Il ne manquait plus que ça à notre pays, en grande difficulté par ailleurs : s’engager dans une guerre de haute intensité, même si ce n’est pour le moment qu’un rêve conçu pour agrémenter les élections européennes.

Enfin, une énorme incertitude entoure cette guerre : que vont faire les USA en 2025, quel prix sont-ils prêts payer pour cette « mission Brzezinski » ? C’est le grand suspense, car tout dépendra des USA au final. Jamais Macron n’osera prendre la moindre initiative importante sans leur feu vert, même revêtu du costume de généralissime européen.

Là-dessus, Poutine obtient le soutien massif de son peuple. Pas vraiment une bonne nouvelle pour la suite des événements.

Un conflit « normal » en effet, simple à comprendre tant il est banal au regard de l’Histoire, avec son jeu de puissances et d’ambitions. Avec cependant un inconvénient majeur : il peut se terminer très mal pour nous tous.

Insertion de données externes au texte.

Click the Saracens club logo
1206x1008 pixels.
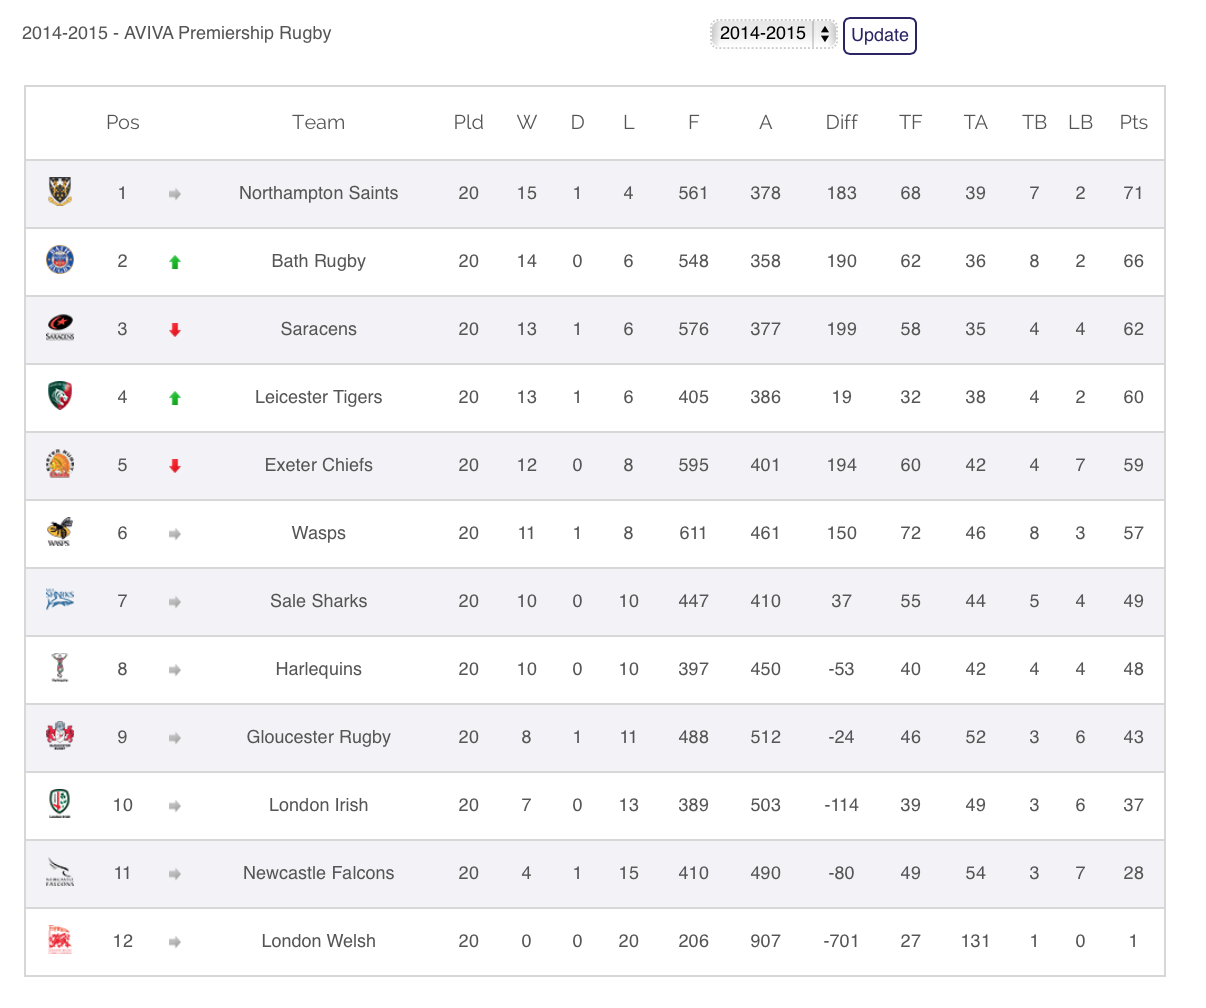pyautogui.click(x=60, y=328)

Et c’est ici que Macron a quand même raison tout en ayant tort. Cette guerre menace effectivement notre sécurité, celle de l’Europe, mais pas en cas de victoire de la Russie comme il le prétend, mais en cas de défaite de la Russie.

Les Russes considèreraient en effet la perte de la Crimée comme une atteinte à leur territoire national. L’Alsace-Lorraine a contribué à la montée vers la guerre de 14, Macron devrait s’en souvenir.

 

NB : mon plan de paix n’est probablement pas « poutinien », plan dont j’ignore le contenu. Le mien comporte une Crimée russe, des régions de l’Est et du Sud de l’Ukraine (Petite Russie) jouissant d’une très grande autonomie vis-à-vis de Kiev (Fédération), une Ukraine dans l’UE dans ses frontières de 1991 hors Crimée, protégée par des accords militaires bilatéraux avec les pays occidentaux, hors OTAN.

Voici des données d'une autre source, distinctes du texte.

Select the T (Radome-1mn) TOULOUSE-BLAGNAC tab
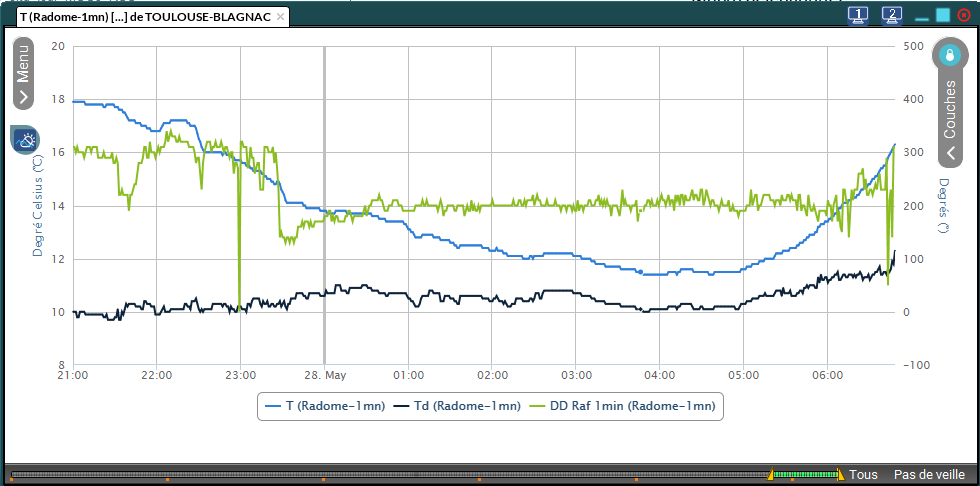Viewport: 980px width, 486px height. tap(145, 17)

Tout ceci complété par un accord de Sécurité Européenne éloignant autant que faire se peut les missiles et anti-missiles nucléaires du territoire de l’Europe.

Un tel accord mettrait fin à la période de décolonisation de l’URSS/Russie engagée en 1991, par rapatriement (Crimée) et reconnaissance dans la Fédération Ukrainienne du dernier ensemble significatif du monde russe (Petite Russie) resté hors frontière après 91.

Mais certains préfèreront, peut-être, une « mission Brzezinski » menée à son terme (défaite de la Russie), au prix d’une guerre nucléaire en Europe, voire d’une guerre mondiale. Au choix.